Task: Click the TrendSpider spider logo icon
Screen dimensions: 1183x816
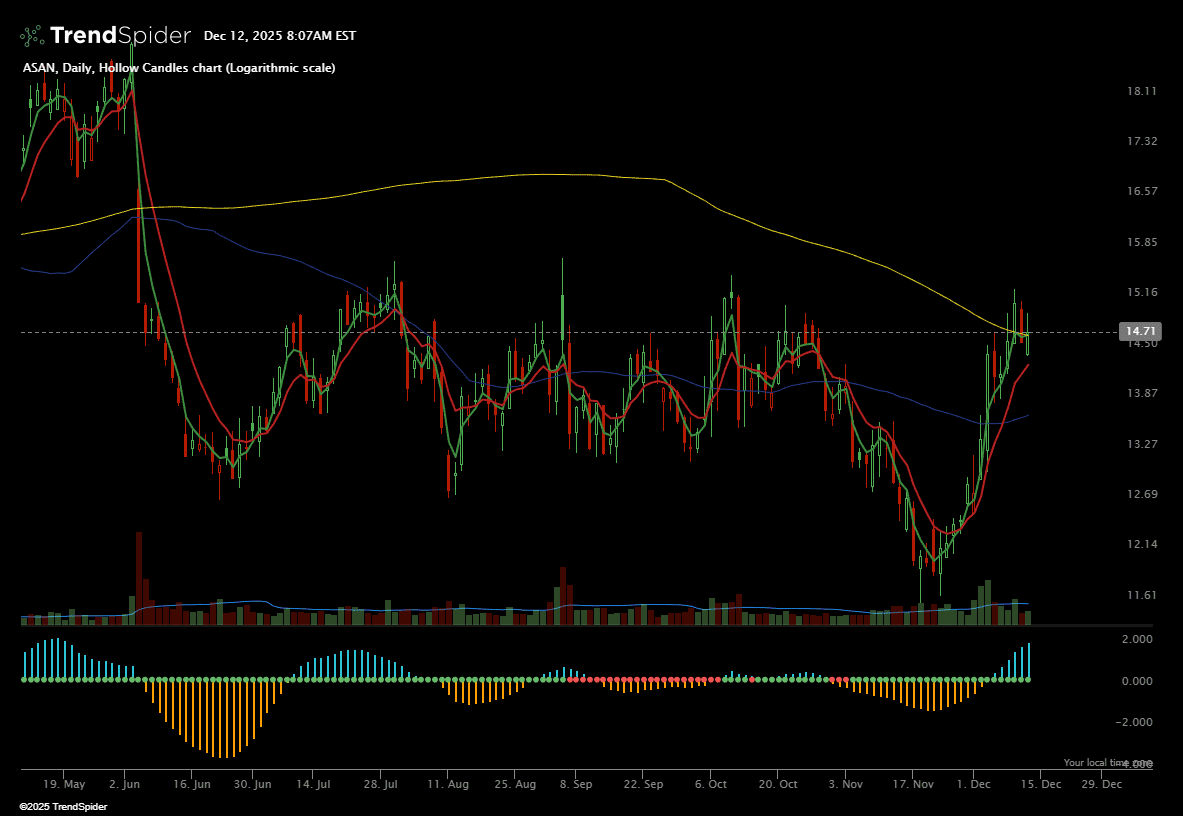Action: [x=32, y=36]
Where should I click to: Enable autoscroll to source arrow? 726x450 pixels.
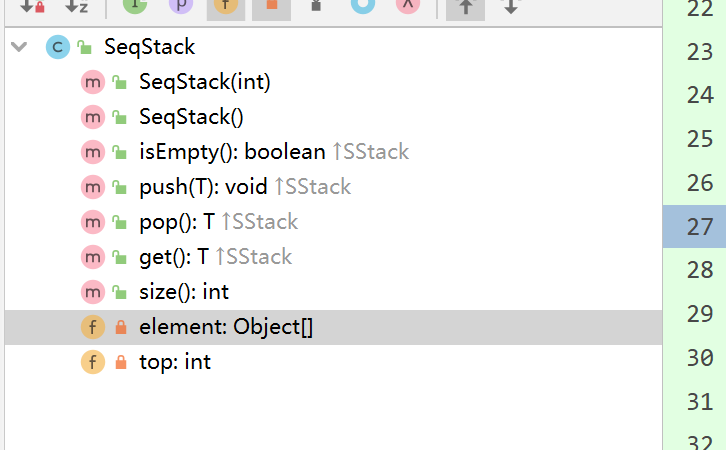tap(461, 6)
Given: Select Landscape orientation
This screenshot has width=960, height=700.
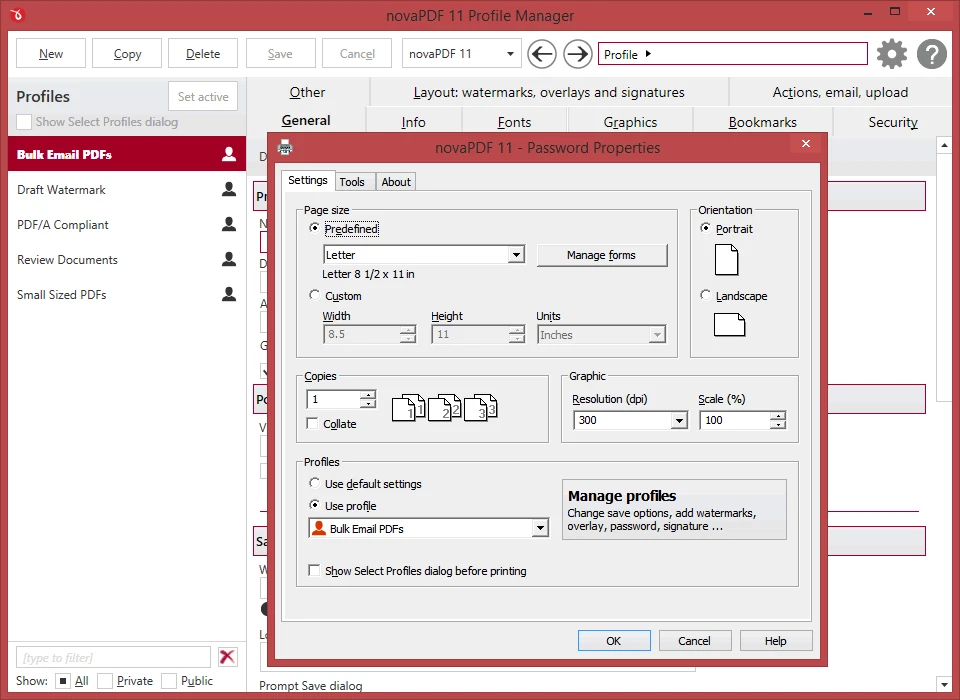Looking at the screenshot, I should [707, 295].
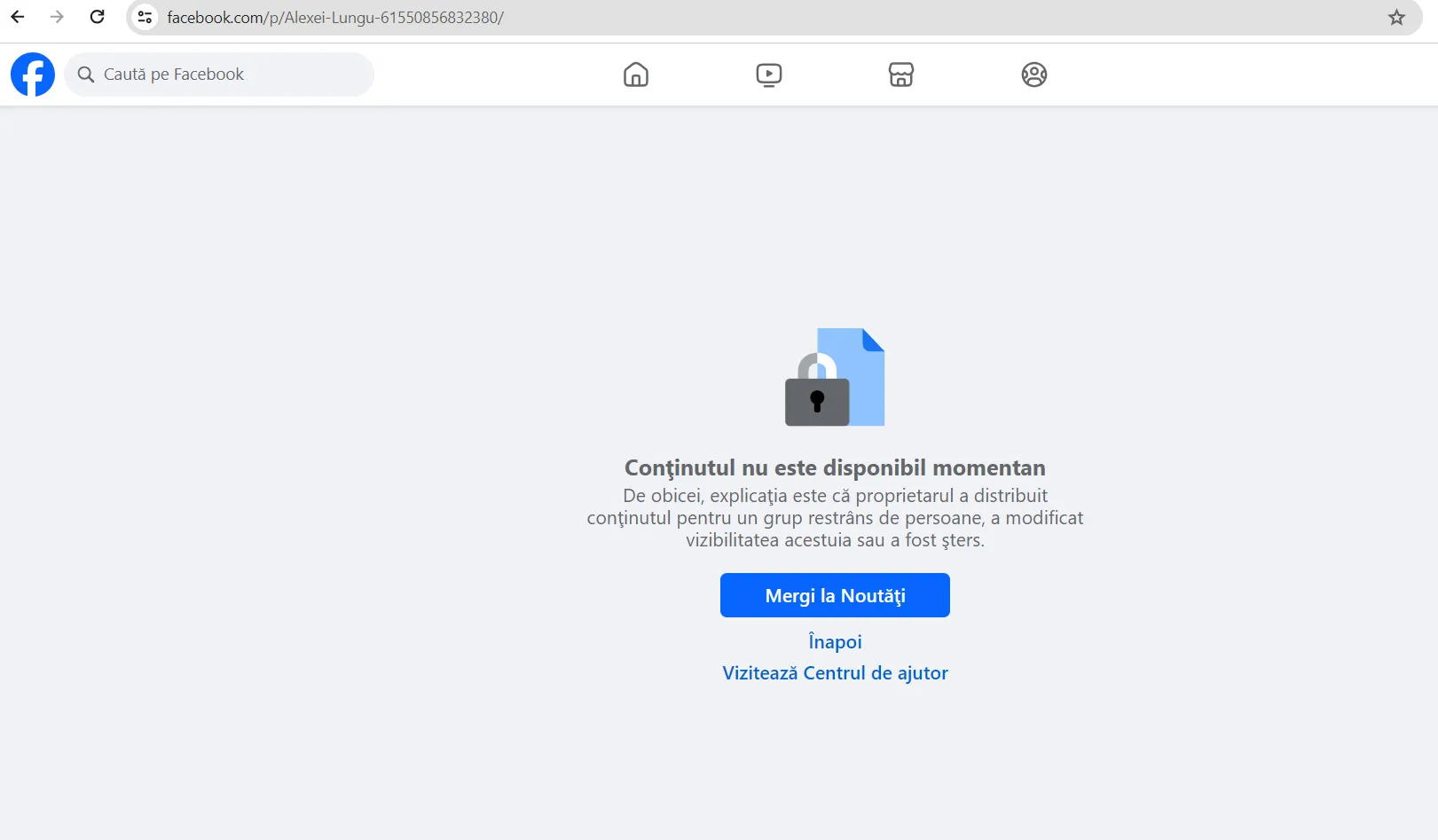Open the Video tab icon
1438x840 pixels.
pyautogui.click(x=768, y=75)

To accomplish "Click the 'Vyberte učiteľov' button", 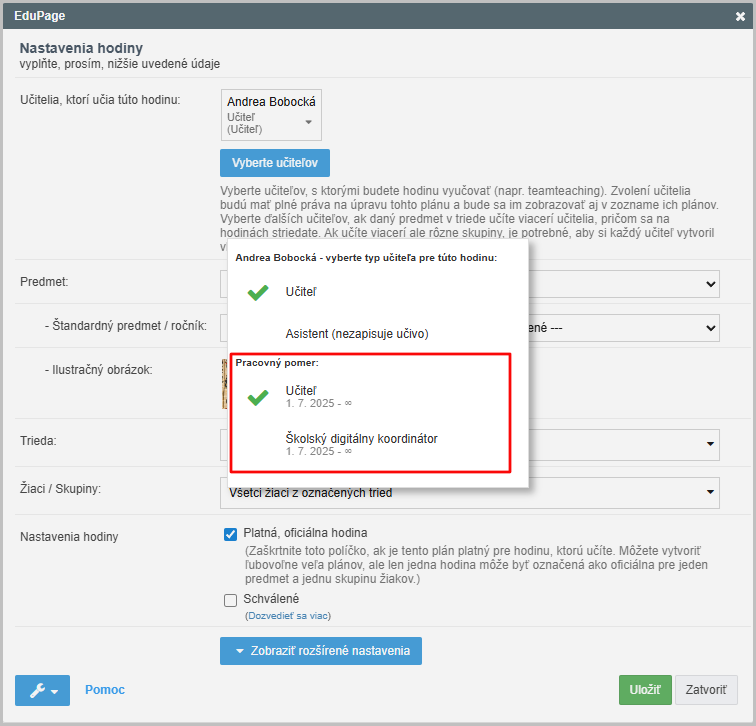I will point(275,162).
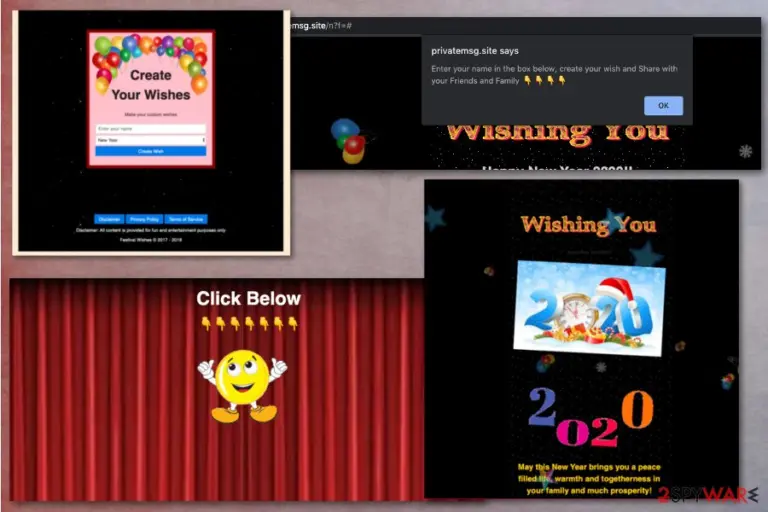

### [Aim of the task]
Give again, word for word, every line from the top of the data through the line with "Given: Select Landscape orientation", both ends included, and exclude the pictures.

### [Solution to this task]
Task: Click the TrendSpider spider logo icon
Screen dimensions: 1183x816
Action: [x=32, y=36]
Where should I click to: Enable autoscroll to source arrow? 726x450 pixels.
tap(461, 6)
Given: Select Landscape orientation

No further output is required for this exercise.